4. Snake Wine (Vietnam)
You’re still curious? Alrighty then! If the mice didn’t freak you out, this should…
As you can assume, snakes are considered in this part of the world as a source of health and vitality. That’s why stuffing a whole snake into whiskey or rice wine and later drinking the thing totally makes sense. If you are suffering from impotence, baldness or anything in between, try this potion and it is going to cure all your problems… or so they say.
There is even a village near Hanoi called, appropriately, Snake Village, where they serve the freshest snake wine in the world. You can also try killing your own snake, if you are up for this sort of thing…

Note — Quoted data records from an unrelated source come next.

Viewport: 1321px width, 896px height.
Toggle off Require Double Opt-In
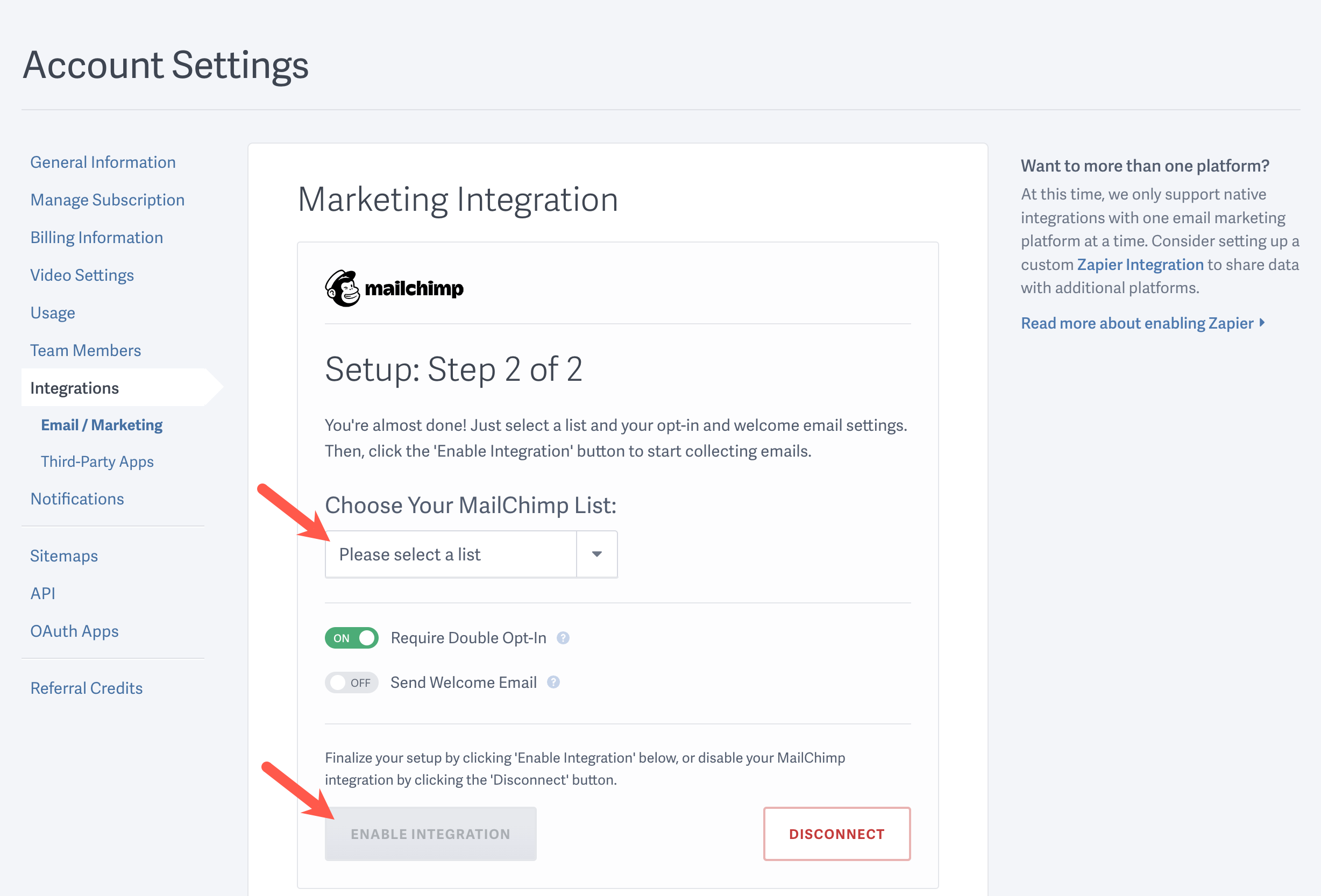click(351, 638)
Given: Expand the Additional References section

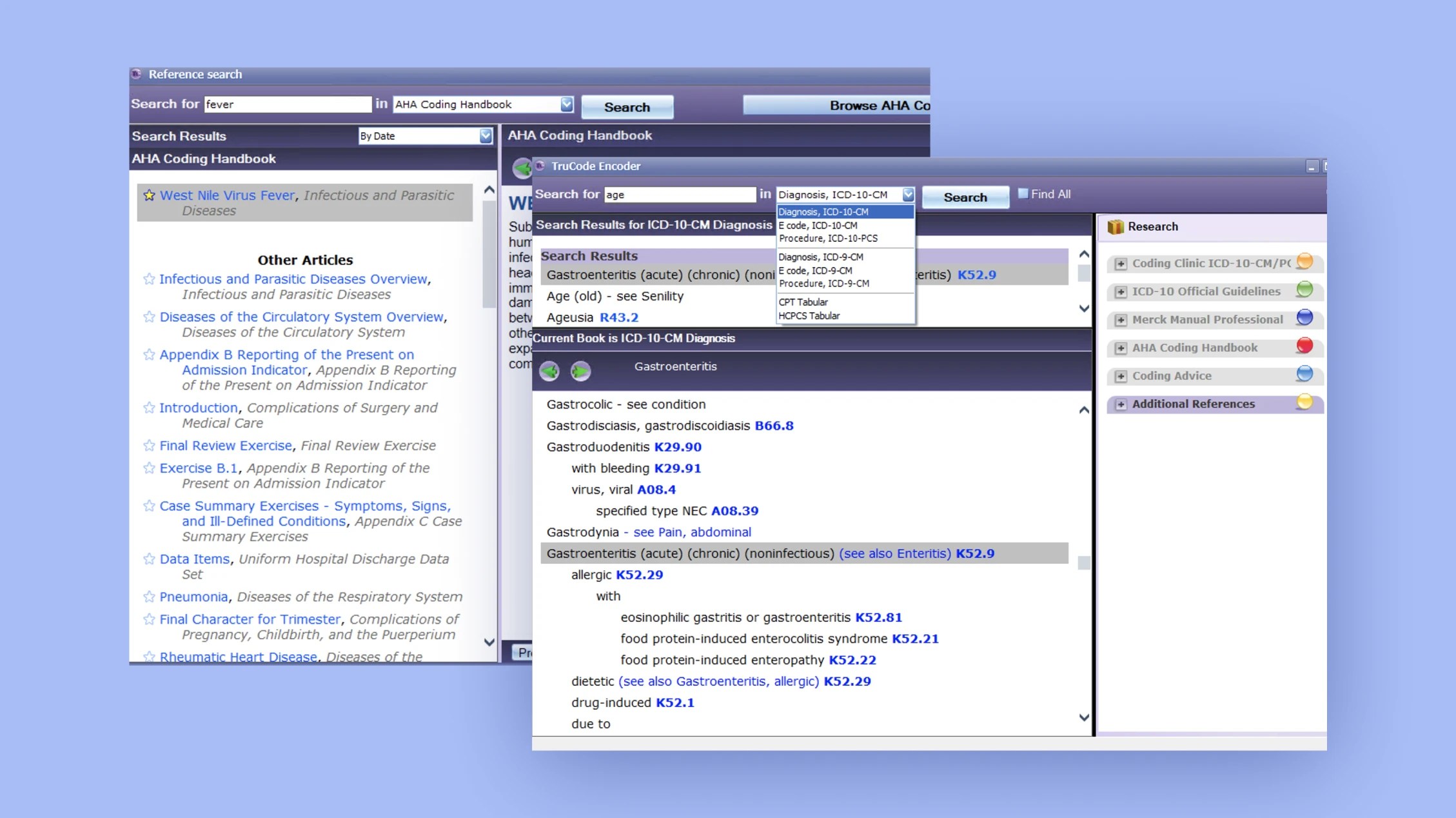Looking at the screenshot, I should pos(1121,404).
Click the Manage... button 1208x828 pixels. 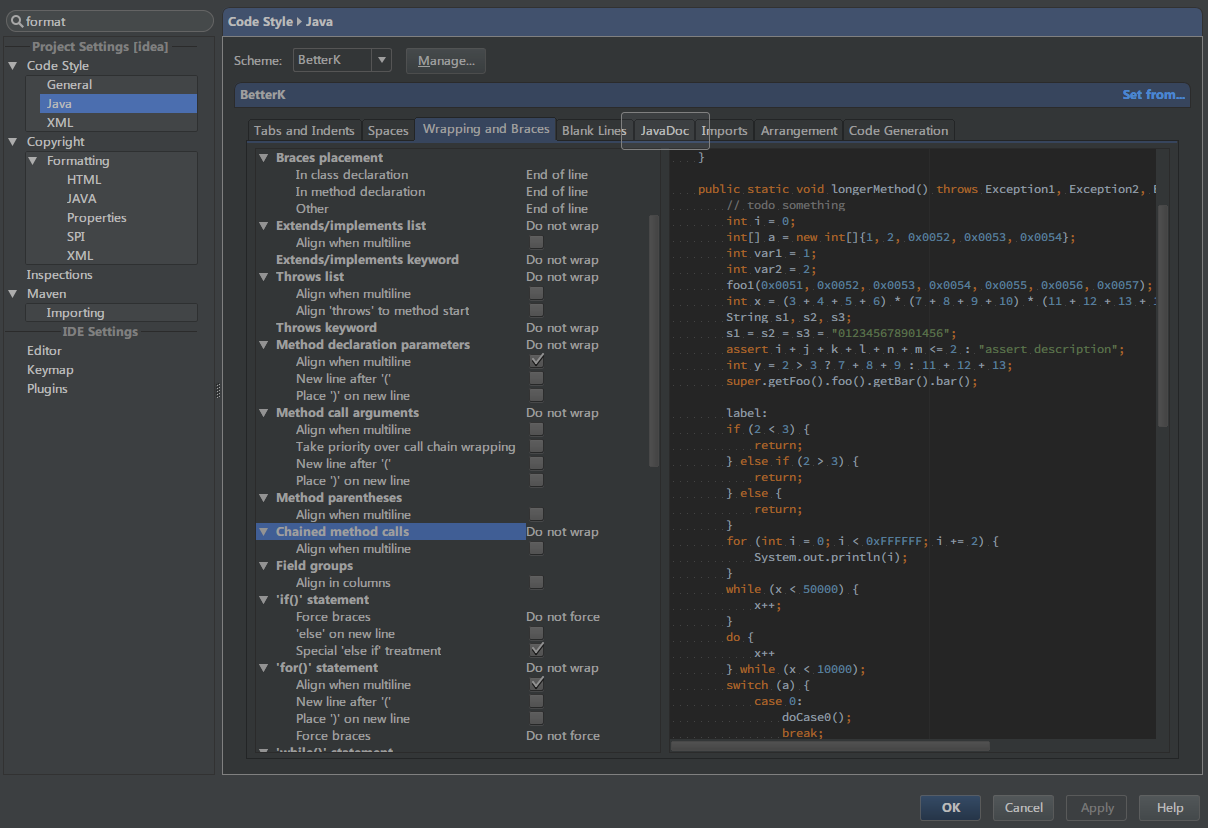[x=445, y=60]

5. The Sourtoe Cocktail (Canada)
Save the best (or in this case – the worst) for last. If you stuck around until the end of this text, here is an award for you: a beverage containing a human body part!
And not just any part – the Downtown Hotel in Dawson City, Canada has a very special treat for their customers. It is a Yukon Gold whiskey that contains… there is no nice way to put this… a dehydrated human toe. A real one, thus the name “Sourtoe Cocktail”. And, it is suggested by the bartenders over there to let the toe touch your lips when drinking it, for a special experience.
Here’s a piece of advice: if you decide to go and visit the Downtown Hotel and try the Sourtoe Cocktail, be careful not to swallow the toe. Not only is it gross, but it will also cost you $2500, which you will have to pay to the hotel.